Mais c’est ce contraste étonnant entre le cadre initial et son traitement, que nait un regard plutôt critique envers les générations précédentes, envers le système en place, et se concrétise par une célébration d’une jeunesse s’évadant finalement enfin vers un horizon lointain, cette fameuse planète mythique Eolomea, censée être la sœur lointaine de la terre, lieu de promesses et de libertés nouvelles. Un message quasi hippie, presque rebelle, qui a étonnement passé le mur de la censure et qui donne à ce curieux Space Opera très terre-à-terre un petit charme indéniable.
Image
Eolomea fait partie des rares productions est-allemandes à avoir pu profiter du format très large, et très couteux, 70mm. Cette restauration luxueuse, manifestement à partir d’un scan 4K à la source, en retrouve toute la richesse et la splendeur, assurant une netteté spectaculaire et une définition pointue. En dehors d’une légère griffure verte horizontale persistant sur une ou deux séquences, les cadres sont d’une grande propreté et développent des couleurs éclatantes et contrastées. Une grande réussite.
Son
Jamais distribué en France, Eolomea n’est donc disponible que dans sa version allemande sous-titrée. Rien à redire sur ce mono direct et carré, bien équilibré même si les musiques semblent légèrement en sous-régime.
Interactivité
Distribué en même temps que le combo de Dans la poussière des étoiles, celui du film en présence lui est identique avec digipack comprenant le Bluray et le DVD et un fourreau cartonné accueillant un nouveau livret signé Christian Lucas. C’est d’ailleurs plus ou moins la suite du précédant justement avec une nouvelle plongée dans les grandes heures de la Science-fiction à l’heure de la révolution Russe et de la Guerre froide avec des sujets sur le cinéaste Pavel Klushantsev, les premiers Space Opera dits « rouges », les essais plus philosophiques et les grands spectacles pour enfants. Une sorte de catalogue non exhaustif mais déjà bien riche en références avec à chaque fois naturellement une présentation assez complète du film.

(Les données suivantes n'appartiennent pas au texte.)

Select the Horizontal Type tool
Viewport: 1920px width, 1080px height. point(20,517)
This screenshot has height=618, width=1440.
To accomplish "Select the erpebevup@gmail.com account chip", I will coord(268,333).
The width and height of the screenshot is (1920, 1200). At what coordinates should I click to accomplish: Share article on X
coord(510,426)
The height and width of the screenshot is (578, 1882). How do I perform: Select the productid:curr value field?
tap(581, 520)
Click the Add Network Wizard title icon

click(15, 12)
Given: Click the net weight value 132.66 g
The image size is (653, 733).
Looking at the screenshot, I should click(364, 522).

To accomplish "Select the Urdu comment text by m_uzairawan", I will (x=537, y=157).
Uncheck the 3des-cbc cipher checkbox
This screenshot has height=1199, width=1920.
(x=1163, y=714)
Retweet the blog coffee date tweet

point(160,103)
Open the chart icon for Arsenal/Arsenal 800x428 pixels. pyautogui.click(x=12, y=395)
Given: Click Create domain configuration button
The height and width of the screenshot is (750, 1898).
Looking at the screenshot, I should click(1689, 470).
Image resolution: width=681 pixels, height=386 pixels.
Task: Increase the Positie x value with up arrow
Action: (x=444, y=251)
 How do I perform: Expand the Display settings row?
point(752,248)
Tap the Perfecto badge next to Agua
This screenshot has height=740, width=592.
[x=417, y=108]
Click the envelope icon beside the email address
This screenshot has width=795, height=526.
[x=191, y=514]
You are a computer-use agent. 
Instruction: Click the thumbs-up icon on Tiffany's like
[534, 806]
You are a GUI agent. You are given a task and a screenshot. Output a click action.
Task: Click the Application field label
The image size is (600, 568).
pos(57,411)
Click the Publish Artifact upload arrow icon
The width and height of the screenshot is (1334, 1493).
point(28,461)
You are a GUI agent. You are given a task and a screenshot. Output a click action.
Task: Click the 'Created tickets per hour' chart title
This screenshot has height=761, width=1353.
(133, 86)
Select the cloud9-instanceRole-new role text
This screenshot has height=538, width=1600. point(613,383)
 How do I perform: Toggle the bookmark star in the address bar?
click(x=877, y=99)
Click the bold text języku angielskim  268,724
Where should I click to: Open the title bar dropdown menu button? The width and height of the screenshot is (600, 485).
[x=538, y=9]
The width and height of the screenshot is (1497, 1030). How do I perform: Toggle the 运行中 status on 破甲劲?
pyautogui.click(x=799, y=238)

Et c’est naturellement une nouvelle fois le même Christian Lucas que l’on retrouve pour la présentation vidéo disposée sur les disques. L’occasion pour ce spécialiste du cinéma européen de délivrer de nombreuses informations sur le cadre de la DEFA, le contexte politique de l’époque et les carrières respectives du réalisateur ou du casting international (mais de l’Est). Toujours aussi informatif.
Liste des bonus
Le livret « Étoiles rouges et rideau de fer » de Christian Lucas (64 pages), Présentation du film par Christian Lucas (20’), Galerie d’affiches et de photos (2’).